There is also no public record of the council contracting with an attorney to conduct interviews with members of the city staff and return her findings to the council.

City employees identified the lawyer who conducted the interviews as Seattle attorney Rebecca Dean. The sole practitioner with over 30 years of experience in human resources and employment law declined to comment on the results of her extended dialogues with city staff in Mill Creek.

Voss hopes the council votes to dismiss Polizzotto and then find a way to remove Pam Pruitt from her role as mayor. Voss accused her former colleague of defending the actions of the city manager and replicating her “obnoxious behavior” with employees in City Hall.

“Employees will never trust the council again if they do not remove Pam Pruitt from her position as mayor,” Voss said. “Getting a good city manager would be a good place to start.”

The Everett attorney hired by Polizzotto to defend her against accusations of misuse of city-issued credit cards also declined to weigh in, except to say that the results of the interviews were delivered to the city attorney on June 11 and to the City Council one day later.

“Mrs. Polizzotto was not advised as to when the complaints were initially filed,” attorney Joel Nichols wrote in a reply to questions submitted by The Beacon. “They (the results of the interviews) were not provided to Mrs. Polizzotto until after the investigation was completed, and then only at the request of her attorney.”

A report by the state Auditor issued in June focused on the city manager’s use of city-issued credit cards, specifically alcohol purchases and meals with no obvious public purpose.

Detailed receipts showed approximately two dozen charges for cocktails and other alcoholic drinks on the city manger’s city-issued credit card. Records indicate she charged a $158.14 tab for a steak dinner on the card, along with room service during conferences where meals were supposed to be provided.

Records indicate that Polizzotto did pay back many of the charges, but only after state auditors began digging through city records to take a close look at her spending habits. In at least one case, the reimbursement came nearly two years after a dinner charged to the city in 2016 at a Mill Creek restaurant.

Another city employee who declined to be identified told The Beacon that important projects have been delayed since the city manager was last seen in City Hall in mid-April.
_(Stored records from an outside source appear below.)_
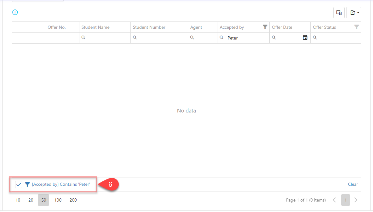Image resolution: width=373 pixels, height=212 pixels.
Task: Click search icon in Student Name filter
Action: coord(83,38)
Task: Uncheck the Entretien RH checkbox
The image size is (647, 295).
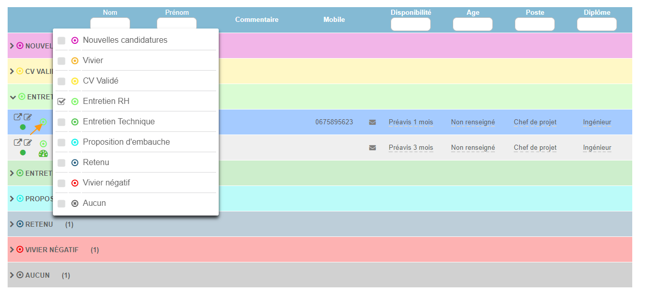Action: 62,101
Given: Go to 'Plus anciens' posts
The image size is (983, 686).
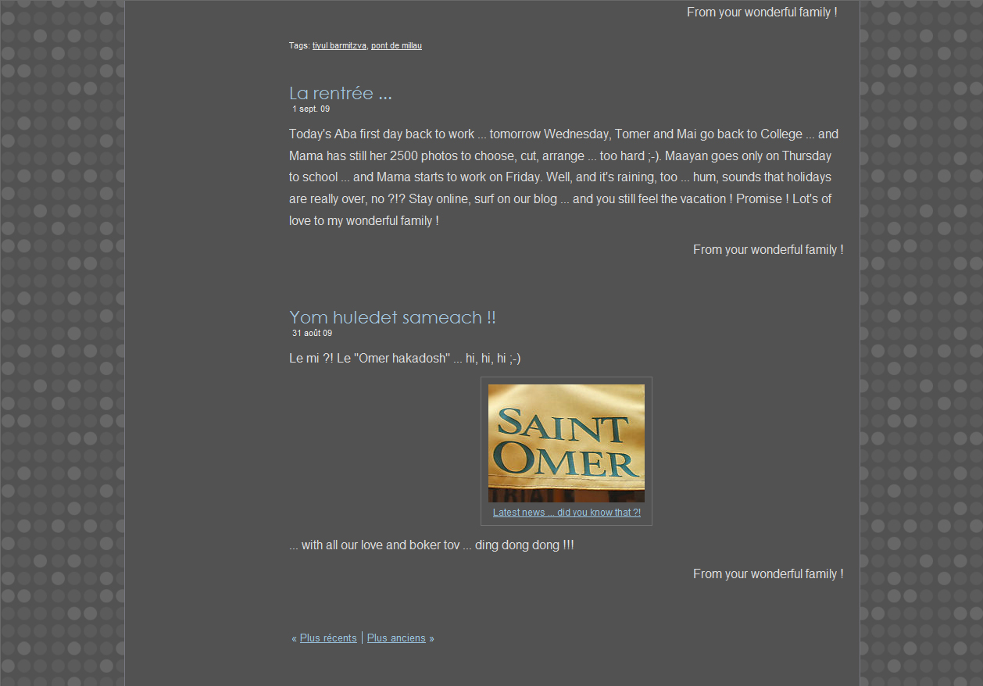Looking at the screenshot, I should pyautogui.click(x=396, y=638).
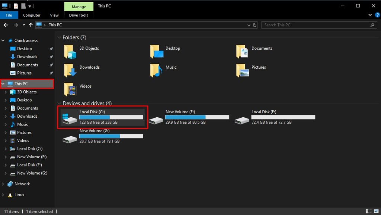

Things are beginning to get back to normal, according to the staffer, since Stowe became interim city manager six weeks ago.

According to public records, meetings of many of the boards and commissions needed to review projects and make recommendations to the council were postponed or canceled by Polizzotto prior to her extended absence. The Planning Commission has met only once or twice this year.

The city manager reportedly used her own sick time and vacation days to cover the first few weeks of her absence. The council placed Polizzotto on paid administrative leave on June 19 “to address issues,” according to another member of the city staff.

The 45-day leave was scheduled to expire on Aug. 3. There has not been an item placed on the council agenda to discuss or extend the leave. However, as one employee pointed out, the council scheduled an unusual executive session on Thursday, Aug. 2, to discuss “personnel matters and pending litigation.”

A spokesperson for the city indicated they have not heard if, or when, Polizzotto is expected to return to work.

Councilmembers Todd and Jared Mead did issue short statements when the council emerged from its second executive session at the regular meeting on Tuesday, July 24.

“What we are doing is not a secret. We want the residents to know that we are attempting to work out the situation,” Mead told The Beacon later that week. “These things take time. We are working toward a satisfactory resolution.”